## Supplied data

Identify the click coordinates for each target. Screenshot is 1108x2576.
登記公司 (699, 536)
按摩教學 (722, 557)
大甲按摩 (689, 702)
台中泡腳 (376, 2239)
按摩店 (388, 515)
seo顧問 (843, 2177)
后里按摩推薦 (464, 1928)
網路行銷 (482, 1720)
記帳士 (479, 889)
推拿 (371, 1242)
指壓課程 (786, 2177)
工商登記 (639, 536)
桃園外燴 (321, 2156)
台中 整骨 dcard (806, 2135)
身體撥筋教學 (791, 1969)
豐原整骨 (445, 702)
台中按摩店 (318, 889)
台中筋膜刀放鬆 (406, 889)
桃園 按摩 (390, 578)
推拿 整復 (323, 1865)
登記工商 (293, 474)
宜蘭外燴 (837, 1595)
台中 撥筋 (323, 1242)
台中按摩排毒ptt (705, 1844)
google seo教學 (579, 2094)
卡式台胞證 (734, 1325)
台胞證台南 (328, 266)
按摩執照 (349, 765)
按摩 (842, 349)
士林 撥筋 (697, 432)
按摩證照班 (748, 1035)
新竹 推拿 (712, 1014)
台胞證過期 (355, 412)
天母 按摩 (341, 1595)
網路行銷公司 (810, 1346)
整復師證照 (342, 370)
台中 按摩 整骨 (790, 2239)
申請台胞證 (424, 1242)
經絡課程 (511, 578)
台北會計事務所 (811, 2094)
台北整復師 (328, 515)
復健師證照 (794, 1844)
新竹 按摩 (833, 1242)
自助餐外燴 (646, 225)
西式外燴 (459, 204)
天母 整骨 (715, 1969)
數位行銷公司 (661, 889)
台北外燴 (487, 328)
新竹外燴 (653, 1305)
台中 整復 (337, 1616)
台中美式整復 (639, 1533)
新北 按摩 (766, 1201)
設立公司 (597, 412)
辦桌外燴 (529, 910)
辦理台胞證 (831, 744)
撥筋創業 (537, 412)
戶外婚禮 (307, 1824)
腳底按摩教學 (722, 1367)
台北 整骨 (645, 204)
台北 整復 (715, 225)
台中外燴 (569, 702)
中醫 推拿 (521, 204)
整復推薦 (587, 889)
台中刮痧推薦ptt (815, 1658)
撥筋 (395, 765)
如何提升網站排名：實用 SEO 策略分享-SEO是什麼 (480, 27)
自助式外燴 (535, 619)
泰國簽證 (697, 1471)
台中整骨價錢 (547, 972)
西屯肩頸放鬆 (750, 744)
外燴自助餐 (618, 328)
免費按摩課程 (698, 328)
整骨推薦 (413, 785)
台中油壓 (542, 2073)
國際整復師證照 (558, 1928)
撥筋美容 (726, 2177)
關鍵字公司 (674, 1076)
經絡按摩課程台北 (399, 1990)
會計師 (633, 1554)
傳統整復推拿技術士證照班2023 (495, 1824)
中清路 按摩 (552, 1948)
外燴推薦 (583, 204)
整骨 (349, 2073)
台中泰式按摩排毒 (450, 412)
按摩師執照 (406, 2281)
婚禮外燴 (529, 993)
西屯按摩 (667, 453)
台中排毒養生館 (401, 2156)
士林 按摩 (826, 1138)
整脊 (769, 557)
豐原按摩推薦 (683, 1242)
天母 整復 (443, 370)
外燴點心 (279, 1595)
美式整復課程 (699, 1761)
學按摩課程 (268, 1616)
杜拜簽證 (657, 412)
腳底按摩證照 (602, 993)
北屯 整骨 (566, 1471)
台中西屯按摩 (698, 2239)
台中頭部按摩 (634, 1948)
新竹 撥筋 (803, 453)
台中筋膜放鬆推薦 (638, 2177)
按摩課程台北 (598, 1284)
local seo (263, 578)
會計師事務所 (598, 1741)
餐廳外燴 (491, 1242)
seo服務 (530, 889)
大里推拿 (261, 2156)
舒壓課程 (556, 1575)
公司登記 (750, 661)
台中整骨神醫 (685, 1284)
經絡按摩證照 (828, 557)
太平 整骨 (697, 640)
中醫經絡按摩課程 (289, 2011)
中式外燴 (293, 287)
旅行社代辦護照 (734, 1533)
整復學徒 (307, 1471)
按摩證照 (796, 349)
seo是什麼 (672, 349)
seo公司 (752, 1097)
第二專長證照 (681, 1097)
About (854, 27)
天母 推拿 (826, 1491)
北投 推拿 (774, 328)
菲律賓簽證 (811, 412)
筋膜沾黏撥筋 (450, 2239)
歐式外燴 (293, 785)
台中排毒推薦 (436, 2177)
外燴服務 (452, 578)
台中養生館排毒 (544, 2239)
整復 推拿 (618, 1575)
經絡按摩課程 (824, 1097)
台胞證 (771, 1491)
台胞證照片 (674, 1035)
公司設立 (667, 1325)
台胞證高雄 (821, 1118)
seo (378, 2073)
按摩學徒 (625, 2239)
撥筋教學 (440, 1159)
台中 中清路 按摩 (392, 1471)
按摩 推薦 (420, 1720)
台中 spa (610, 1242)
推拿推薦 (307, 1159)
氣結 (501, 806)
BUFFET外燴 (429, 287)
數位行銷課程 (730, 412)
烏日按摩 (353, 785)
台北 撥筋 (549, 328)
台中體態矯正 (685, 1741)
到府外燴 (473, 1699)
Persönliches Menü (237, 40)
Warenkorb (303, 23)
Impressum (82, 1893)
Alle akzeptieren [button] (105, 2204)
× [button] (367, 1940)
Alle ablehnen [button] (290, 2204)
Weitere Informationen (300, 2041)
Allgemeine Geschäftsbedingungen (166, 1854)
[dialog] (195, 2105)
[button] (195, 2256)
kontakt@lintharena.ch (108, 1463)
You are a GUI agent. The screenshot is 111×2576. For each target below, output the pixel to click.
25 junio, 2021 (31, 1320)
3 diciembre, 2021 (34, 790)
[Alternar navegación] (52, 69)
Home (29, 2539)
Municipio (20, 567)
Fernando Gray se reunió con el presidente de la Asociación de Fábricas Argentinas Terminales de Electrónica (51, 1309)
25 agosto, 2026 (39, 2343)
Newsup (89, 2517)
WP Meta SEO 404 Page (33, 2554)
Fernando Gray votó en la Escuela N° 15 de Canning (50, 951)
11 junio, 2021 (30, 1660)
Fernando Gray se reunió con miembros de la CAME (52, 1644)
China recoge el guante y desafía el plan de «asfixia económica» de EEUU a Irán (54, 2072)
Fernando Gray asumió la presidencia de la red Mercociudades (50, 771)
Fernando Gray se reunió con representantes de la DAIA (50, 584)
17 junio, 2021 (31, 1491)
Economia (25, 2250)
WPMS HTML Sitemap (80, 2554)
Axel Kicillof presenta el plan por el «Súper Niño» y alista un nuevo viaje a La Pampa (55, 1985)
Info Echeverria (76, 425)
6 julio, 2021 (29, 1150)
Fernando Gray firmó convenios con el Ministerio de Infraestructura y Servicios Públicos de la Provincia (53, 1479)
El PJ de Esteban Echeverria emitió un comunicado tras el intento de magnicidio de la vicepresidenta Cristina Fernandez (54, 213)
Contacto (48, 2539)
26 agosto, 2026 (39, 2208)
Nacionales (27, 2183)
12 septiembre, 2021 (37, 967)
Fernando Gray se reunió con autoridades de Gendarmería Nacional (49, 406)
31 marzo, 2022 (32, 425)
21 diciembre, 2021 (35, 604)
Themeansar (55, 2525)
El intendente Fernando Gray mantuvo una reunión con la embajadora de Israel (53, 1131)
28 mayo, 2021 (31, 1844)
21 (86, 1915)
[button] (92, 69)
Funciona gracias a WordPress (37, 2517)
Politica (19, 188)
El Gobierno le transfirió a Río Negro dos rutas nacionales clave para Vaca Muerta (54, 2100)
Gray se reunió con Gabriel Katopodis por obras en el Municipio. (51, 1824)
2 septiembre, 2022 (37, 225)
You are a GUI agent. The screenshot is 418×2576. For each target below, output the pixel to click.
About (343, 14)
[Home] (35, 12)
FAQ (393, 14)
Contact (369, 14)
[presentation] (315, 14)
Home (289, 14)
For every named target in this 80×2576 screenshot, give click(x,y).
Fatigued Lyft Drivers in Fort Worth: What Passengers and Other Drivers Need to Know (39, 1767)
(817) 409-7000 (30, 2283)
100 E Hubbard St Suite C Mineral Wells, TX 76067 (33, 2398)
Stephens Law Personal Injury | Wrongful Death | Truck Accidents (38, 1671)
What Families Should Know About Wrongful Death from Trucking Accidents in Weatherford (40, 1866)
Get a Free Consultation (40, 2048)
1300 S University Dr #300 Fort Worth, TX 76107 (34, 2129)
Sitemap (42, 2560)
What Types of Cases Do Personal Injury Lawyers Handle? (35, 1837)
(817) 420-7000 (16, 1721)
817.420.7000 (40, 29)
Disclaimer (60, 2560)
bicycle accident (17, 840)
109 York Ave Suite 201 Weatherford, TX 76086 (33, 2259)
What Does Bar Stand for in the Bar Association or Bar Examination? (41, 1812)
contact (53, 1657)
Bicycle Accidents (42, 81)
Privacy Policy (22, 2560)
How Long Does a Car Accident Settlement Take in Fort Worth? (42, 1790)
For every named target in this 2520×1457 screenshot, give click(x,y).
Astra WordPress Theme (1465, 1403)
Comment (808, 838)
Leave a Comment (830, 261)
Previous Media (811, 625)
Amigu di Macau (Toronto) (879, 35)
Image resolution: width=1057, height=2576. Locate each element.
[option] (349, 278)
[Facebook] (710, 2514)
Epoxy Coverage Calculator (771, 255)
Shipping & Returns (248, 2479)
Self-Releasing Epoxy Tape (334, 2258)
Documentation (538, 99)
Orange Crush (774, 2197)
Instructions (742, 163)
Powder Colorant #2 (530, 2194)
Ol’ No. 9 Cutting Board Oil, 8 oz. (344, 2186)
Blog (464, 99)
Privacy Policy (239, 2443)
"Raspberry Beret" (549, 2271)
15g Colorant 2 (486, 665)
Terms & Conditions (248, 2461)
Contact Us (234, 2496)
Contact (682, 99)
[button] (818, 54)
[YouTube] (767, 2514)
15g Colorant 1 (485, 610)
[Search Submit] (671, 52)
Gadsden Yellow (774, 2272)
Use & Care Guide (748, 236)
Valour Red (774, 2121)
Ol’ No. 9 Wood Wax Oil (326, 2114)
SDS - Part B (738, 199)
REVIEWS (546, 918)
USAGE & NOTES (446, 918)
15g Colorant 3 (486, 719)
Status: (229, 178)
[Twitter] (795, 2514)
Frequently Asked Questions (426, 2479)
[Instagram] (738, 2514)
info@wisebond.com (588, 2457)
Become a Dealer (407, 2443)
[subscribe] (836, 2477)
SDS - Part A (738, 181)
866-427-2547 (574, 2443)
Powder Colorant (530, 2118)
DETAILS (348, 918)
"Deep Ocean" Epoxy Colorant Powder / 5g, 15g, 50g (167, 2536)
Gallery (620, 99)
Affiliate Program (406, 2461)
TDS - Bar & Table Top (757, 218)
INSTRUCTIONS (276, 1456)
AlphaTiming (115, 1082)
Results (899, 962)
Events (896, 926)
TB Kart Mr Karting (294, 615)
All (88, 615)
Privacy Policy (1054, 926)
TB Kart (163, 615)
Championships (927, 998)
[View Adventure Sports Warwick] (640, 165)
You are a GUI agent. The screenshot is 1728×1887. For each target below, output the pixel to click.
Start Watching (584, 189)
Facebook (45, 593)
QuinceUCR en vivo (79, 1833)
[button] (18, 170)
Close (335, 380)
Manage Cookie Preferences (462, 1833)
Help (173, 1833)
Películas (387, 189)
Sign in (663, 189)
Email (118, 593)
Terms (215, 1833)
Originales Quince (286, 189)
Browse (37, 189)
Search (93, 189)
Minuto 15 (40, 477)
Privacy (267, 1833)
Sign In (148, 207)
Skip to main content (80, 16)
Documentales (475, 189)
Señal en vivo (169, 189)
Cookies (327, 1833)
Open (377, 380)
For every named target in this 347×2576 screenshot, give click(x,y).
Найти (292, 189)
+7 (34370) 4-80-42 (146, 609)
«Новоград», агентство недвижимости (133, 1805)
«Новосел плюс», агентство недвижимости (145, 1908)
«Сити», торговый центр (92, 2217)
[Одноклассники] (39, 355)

## Task
Please return each line of the data above in which the word "Weatherford" occurs.

## Answer to this problem
What Families Should Know About Wrongful Death from Trucking Accidents in Weatherford (40, 1866)
109 York Ave Suite 201 Weatherford, TX 76086 (33, 2259)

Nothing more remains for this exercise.